最近、日本代表のスポーツ大会での成績が向上している。サッカーのワールドカップはブラジルに阻まれたかが途中までリードすることなど、かつてはあり得なかったことだ。バレーボール男子はネーションズカップで快進撃を続けている。身体能力が如実に出る競技では日本人の体格は不利と言われていたのだが。
フィギュアスケートでは常に上位に何名もの選手を送り、さらに後継の若い選手も次々に現れている。これには国家的な選手育成策が生きているとの指摘もある。さらにその下支えとして学校のクラブ活動の存在を指摘する人もいる。高校野球などを考えれば底辺の底上げができているのが我が国のスポーツ事情と言える。
このスポーツにおける成功事例を他分野でも考えるべきだ。何かに真剣に取り組み、成果をあげつつある人への支援体制を考えていくべきだろう。今の日本ではその中心は大企業の社会還元活動に頼らざるを得ない。企業イメージが上昇するなら投資した以上の効果も期待できる。国や自治体は主導できるものとそうでないものを精査しなくてはならない。でも〇〇市発明の新技術とか新制度なるものができればおそらく投資以上の効果があるはずだ。

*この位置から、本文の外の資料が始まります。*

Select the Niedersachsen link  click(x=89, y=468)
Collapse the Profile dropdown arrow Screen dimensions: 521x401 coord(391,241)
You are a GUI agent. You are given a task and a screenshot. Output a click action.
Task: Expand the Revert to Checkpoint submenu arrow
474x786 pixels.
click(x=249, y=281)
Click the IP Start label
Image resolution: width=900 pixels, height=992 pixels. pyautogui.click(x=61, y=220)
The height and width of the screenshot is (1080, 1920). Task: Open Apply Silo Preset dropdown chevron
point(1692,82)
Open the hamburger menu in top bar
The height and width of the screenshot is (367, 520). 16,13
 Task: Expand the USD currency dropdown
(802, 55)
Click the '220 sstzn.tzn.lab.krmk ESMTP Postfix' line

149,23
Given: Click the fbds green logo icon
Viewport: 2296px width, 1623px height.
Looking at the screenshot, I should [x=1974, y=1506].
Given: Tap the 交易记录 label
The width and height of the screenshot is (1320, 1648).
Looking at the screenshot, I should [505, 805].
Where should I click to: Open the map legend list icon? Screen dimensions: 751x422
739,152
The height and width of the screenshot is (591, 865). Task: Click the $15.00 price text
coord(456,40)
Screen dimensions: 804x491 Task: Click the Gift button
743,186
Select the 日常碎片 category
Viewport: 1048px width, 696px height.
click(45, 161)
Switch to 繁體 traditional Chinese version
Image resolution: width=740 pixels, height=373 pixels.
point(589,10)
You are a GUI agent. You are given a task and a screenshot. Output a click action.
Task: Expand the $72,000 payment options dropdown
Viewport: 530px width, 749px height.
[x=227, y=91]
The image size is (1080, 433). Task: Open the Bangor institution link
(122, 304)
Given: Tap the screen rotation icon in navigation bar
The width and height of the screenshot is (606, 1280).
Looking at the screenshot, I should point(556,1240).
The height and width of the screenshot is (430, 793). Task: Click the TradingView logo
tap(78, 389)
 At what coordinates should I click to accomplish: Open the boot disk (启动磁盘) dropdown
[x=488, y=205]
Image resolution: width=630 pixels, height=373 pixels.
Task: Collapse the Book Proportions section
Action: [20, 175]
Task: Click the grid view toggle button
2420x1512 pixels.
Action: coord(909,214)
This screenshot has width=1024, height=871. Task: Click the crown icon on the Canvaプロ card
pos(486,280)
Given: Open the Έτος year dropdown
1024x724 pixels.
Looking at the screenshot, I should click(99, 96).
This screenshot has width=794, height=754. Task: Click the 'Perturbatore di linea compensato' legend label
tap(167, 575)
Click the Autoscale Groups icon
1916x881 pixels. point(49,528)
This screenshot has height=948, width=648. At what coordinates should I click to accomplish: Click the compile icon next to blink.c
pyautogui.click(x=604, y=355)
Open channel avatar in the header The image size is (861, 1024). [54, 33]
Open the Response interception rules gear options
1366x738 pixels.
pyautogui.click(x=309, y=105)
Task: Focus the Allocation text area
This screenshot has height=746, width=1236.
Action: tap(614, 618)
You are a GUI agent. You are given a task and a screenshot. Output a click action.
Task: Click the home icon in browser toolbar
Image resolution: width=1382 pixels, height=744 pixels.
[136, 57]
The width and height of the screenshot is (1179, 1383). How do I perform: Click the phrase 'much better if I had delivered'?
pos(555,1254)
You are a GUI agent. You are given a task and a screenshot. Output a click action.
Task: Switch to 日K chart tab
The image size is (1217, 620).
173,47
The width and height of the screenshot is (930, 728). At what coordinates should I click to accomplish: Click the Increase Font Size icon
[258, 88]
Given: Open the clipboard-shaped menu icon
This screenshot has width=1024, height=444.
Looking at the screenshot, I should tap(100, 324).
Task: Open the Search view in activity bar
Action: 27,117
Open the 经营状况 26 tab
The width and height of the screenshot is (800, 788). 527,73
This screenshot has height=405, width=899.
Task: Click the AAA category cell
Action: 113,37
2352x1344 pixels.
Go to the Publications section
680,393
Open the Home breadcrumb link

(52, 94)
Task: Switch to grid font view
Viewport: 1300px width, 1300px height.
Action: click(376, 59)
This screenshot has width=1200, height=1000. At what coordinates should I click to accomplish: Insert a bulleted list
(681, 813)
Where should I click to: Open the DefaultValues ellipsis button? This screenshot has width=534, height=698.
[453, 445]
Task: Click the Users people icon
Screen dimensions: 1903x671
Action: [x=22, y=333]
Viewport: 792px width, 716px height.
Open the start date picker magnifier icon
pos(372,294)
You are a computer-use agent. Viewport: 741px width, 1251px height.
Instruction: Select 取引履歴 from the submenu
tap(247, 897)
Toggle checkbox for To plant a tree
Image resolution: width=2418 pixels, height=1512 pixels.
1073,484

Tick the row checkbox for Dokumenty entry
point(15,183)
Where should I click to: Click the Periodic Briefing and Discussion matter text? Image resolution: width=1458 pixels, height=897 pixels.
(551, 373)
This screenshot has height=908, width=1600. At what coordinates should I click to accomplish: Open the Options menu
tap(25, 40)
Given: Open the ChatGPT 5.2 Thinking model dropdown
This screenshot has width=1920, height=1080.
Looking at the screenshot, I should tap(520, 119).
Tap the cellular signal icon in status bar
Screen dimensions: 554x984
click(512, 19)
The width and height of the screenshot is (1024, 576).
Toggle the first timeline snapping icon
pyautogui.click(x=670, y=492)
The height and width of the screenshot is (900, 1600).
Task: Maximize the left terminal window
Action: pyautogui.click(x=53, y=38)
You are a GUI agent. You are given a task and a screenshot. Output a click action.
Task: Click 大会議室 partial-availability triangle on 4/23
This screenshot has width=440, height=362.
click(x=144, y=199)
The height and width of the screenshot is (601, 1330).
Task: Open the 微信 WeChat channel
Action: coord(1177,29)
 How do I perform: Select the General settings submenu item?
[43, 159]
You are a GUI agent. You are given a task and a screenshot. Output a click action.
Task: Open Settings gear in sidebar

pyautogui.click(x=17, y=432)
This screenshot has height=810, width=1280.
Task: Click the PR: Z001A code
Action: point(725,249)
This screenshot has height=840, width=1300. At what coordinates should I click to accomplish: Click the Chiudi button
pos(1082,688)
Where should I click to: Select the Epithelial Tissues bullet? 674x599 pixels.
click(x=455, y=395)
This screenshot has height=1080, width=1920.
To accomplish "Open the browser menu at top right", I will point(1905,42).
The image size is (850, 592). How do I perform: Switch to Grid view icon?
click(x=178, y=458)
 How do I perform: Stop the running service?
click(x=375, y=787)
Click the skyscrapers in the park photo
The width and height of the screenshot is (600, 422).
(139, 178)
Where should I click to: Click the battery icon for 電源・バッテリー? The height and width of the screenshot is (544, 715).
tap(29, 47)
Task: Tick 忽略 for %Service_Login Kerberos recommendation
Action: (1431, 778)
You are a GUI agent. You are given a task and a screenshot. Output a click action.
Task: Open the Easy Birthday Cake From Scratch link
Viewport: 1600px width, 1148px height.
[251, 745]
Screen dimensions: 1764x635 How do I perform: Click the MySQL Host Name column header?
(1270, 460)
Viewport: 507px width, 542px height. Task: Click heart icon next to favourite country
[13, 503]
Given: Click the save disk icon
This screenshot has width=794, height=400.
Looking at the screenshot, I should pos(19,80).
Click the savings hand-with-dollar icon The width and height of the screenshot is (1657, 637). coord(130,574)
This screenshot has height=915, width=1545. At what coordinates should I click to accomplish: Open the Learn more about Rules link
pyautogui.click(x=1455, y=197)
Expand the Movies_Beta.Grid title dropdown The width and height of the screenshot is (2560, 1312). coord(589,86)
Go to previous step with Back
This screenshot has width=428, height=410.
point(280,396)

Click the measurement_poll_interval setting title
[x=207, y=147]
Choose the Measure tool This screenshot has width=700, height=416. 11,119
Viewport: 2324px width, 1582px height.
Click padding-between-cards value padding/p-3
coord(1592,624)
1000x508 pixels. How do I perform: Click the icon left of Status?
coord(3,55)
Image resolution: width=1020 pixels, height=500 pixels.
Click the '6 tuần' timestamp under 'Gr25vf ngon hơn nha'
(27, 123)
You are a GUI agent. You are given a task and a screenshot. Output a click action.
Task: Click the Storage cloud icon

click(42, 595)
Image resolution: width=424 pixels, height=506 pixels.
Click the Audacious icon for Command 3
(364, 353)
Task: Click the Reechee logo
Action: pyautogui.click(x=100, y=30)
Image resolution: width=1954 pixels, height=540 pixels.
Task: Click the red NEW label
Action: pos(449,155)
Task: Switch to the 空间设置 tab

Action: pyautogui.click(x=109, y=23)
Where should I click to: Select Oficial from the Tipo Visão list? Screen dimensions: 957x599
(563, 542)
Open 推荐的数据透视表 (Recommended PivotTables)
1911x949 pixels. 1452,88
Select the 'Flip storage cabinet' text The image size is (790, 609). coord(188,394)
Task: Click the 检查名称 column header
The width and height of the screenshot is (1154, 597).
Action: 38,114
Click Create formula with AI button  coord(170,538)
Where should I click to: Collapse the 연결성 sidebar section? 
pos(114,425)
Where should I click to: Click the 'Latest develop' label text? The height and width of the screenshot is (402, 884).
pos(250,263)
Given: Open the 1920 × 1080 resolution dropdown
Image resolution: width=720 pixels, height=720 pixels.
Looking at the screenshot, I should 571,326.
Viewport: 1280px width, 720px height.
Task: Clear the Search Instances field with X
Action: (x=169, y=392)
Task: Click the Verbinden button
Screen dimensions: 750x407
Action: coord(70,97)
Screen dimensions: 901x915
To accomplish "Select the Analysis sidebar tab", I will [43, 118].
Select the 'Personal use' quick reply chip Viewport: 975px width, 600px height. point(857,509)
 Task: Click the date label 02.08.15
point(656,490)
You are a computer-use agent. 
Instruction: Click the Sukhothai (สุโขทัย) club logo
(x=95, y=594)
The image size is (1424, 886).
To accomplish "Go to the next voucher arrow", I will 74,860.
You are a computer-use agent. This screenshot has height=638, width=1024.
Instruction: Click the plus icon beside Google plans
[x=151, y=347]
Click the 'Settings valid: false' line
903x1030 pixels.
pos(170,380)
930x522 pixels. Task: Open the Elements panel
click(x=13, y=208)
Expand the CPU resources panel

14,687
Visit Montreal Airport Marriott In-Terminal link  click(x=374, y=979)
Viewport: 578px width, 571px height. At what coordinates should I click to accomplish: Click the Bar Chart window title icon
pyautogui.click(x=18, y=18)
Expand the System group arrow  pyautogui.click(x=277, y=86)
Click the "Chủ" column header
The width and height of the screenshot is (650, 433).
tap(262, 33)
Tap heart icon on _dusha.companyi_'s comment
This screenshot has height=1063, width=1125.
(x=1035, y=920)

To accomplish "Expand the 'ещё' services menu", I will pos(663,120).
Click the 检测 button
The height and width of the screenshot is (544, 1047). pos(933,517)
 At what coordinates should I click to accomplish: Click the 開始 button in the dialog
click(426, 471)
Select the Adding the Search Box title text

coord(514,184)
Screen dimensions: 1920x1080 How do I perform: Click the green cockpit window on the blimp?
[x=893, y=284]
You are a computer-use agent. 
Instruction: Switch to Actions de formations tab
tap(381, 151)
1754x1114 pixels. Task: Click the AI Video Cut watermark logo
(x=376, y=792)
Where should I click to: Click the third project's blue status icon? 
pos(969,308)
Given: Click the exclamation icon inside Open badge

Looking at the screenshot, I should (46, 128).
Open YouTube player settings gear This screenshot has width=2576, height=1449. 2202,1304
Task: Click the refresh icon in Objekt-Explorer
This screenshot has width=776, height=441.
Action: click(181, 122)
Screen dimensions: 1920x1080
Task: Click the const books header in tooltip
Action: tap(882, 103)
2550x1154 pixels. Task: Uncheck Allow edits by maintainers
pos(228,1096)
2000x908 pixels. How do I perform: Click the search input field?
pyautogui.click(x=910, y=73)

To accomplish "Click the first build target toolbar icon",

スポーツのように勝敗がはっきりとし、そのためにどの程度の資金を傾ければいいのかが分かりやすければいい。現実社会ではそうもいかない良かれと思ったことが悪い結果に繋がり、さりげない活動が全体の福祉に結びついたりする。現実とはそういうものらしい。
そういうものにどれだけ投資できるか。未来のために今どれだけ損失を認めうるのか。スポーツの世界で得た教訓をぜひ実世界でも生かしてほしいと考える。